Только Оливье примирял ее с этим миром. Его любовь к ней была огромной, страстной, всепоглощающей. Каждый раз, когда они оставались наедине, осыпал ее ласками и любил до изнеможения. Он хотел увезти ее в Париж, но она наотрез отказалась покинуть Москву. Жизнь только стала налаживаться, Ольга чувствовала себя любимой, муж подарил ей желтенький «фольксваген», предмет всеобщей зависти, один такой на всю Москву. Тогда в Москве нечасто можно было встретить иномарку. Оливье пытался приобщить ее к занятиям экстремальными видами спорта, но Ольга предпочитала потанцевать под хорошую музыку, ну в крайнем случае поиграть в бадминтон, который со временем ей пришлось заменить большим теннисом.

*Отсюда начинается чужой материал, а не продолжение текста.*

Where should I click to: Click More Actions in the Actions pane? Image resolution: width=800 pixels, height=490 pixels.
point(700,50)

Три раза в неделю Ольга занималась плаваньем в бассейне, ходила к массажисту. Я была восхищена ее преображением и уговорила попозировать обнаженной. Получился портрет в стиле Рубенса — крупное красивое тело на шелковых драпировках. Работала я у Ольги дома, и Оливье, увидев картину, купил ее. На эти деньги мы с мамой смогли купить холодильник «ЗиЛ», на который как раз пришла открытка из магазина.

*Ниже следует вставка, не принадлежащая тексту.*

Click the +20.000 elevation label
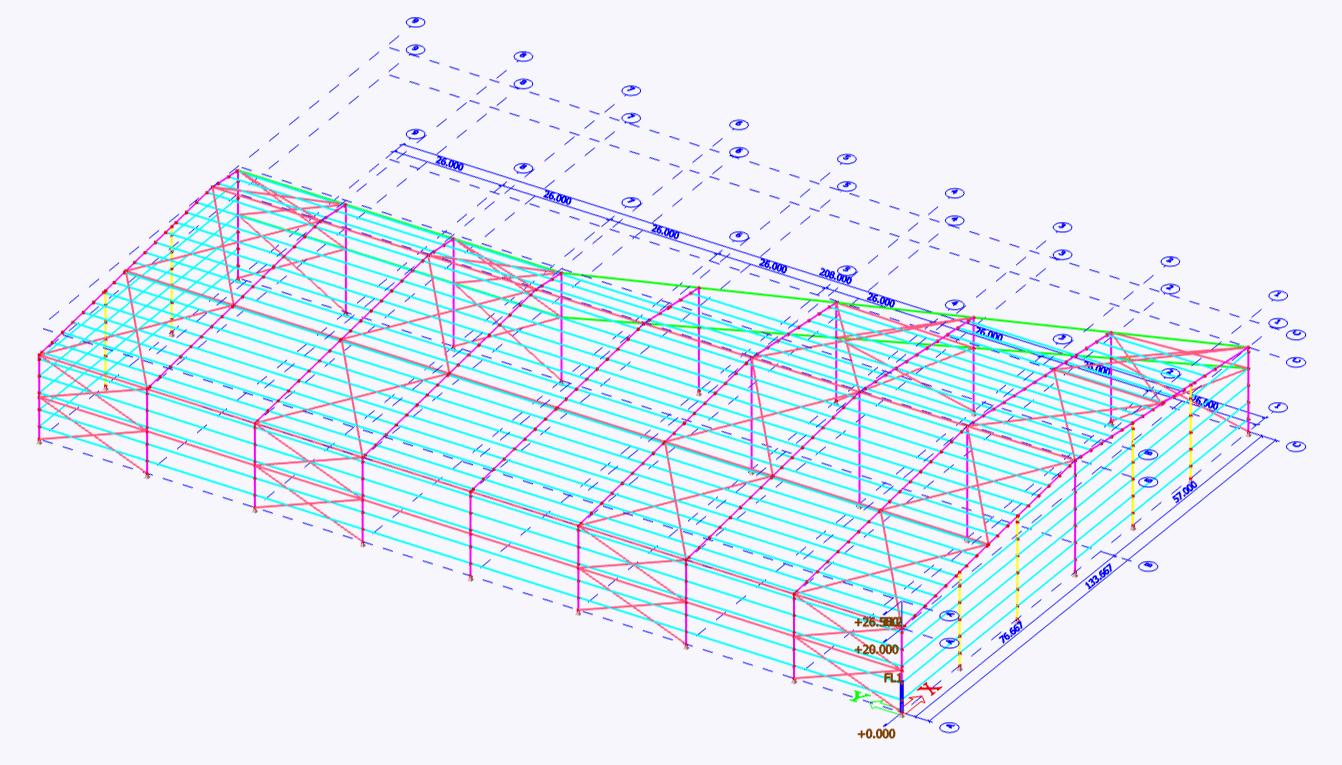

В парикмахерской она повстречала Сережу, ее куратора, как он ей представился. Юноша, только что окончивший училище КГБ, очень серьезно относился к первому заданию.
— Ты советская девушка, — говорил он — это твое увлечение пройдет, зато сможешь принести пользу Родине.
— Но я же ничего не умею!
— А тебе и не надо! Просто будь с ним, будь в курсе его дел. Подучи язык! Старайся запоминать больше имен, когда будет нужна твоя помощь, мы скажем. А пока осваивайся!

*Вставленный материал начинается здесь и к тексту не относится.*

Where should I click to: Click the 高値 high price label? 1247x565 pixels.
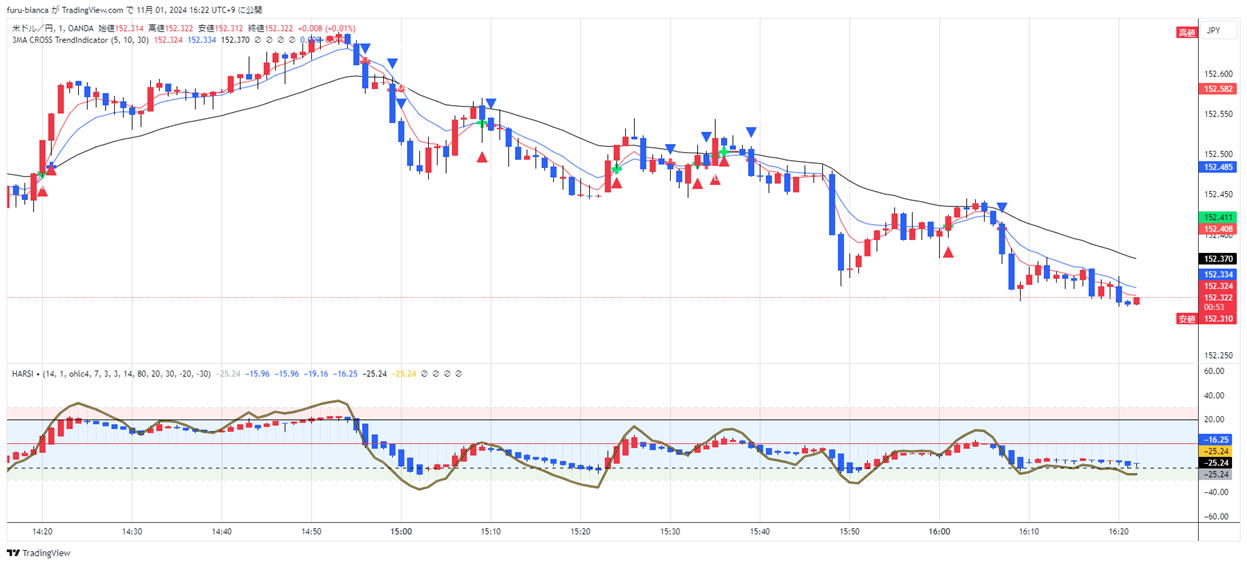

С французским языком дело было плохо. Оливье хорошо говорил по-русски, понимал еще лучше, и Ольга не особенно старалась учить язык, кроме того, и давался он ей трудно, особенно произношение.
Бывало, деловые встречи Оливье проходили в квартире, тогда Ольга была замечательной хозяйкой, каждый гость чувствовал себя уютно и был окружен заботой. Однако на приемах она ощущала себя не в своей тарелке, боялась совершить какой-нибудь промах и, хотя у нее все получалось как надо, была в постоянном напряжении и очень уставала.
Иногда переговоры проходили на природе, когда для важных персон устраивали охоту, иногда даже псовую, с русскими борзыми. Я-то никогда не упускала случая поноситься по полям верхом вместе с Бернаром. Он всегда приглашал меня, когда была возможность. Его супруга, как и Ольга, не любила лошадей и верховую езду. Они, конечно, приезжали вместе с мужьями, но устраивались где-нибудь в охотничьем домике. А мы после охоты вваливались вместе с борзыми, холодные, с обветренными лицами, шумно садились к столу. Там действительно была неформальная обстановка, не все могли сохранить голову ясной, выпив водки с мороза. Некоторые быстро засыпали, их под руки отводили «отдыхать» официанты, а Бернар брал в руки гитару и пел русские романсы или французские баллады. Надо сказать, что ни Бернара, ни Оливье водка не брала. Наши все время норовили им подлить водки, чтобы «французики» окосели, но они пили как ни в чем ни бывало, вели благопристойные разговоры, вежливо смеялись над пошлыми анекдотами и не поддавались «на провокации».